> **Problem to solve**: Pull each line containing "agent" out of the data and copy it.

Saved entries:
──────────
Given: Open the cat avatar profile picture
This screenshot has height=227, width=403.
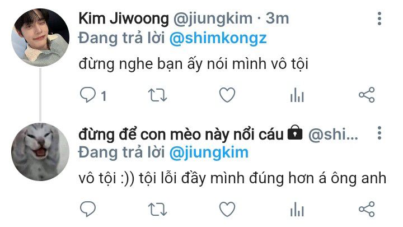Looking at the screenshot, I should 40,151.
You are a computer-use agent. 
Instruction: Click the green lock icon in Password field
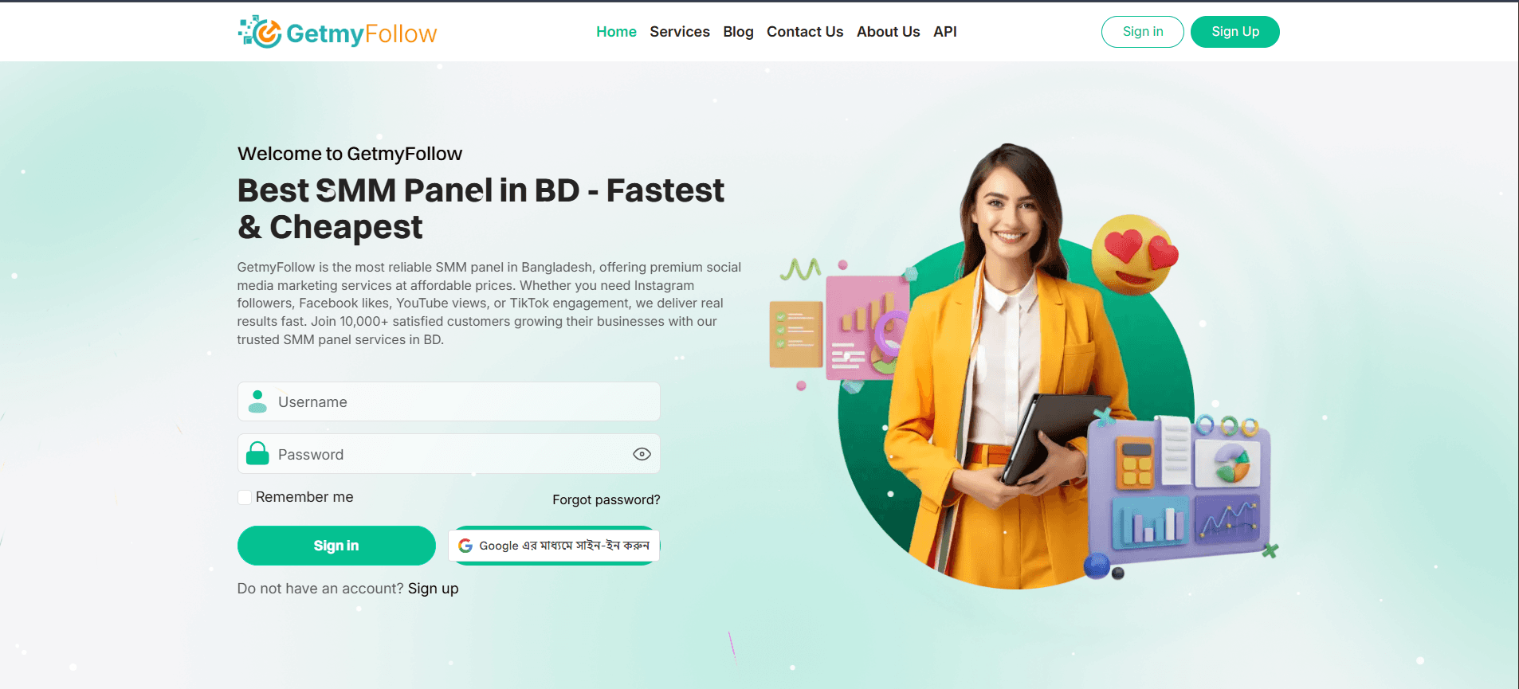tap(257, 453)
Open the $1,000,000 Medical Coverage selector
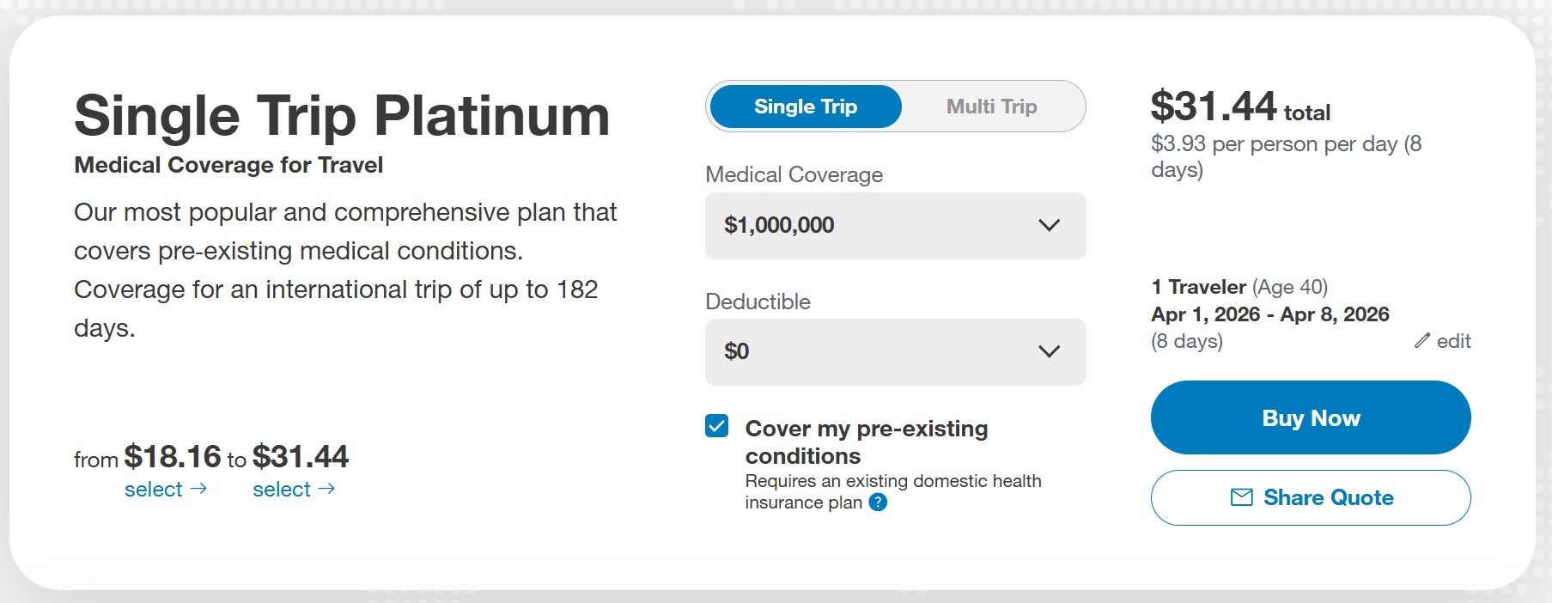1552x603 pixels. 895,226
──────────
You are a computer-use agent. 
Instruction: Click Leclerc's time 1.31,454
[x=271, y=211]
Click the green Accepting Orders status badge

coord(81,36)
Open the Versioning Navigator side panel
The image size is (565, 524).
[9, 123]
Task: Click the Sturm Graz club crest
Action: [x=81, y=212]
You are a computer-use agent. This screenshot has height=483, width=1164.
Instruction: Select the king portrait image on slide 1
──────────
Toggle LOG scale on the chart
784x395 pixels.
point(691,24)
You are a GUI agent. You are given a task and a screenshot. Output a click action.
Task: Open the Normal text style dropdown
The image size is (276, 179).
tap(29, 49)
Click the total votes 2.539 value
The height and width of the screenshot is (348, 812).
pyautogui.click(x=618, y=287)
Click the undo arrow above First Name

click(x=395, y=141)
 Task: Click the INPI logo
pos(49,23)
──────────
> **Worked solution**:
You are a computer-use agent. 
You are a computer-use agent. 
You are a computer-use agent. This screenshot has height=483, width=1164.
You are a GUI agent. You are given a task and a screenshot. Output a click action.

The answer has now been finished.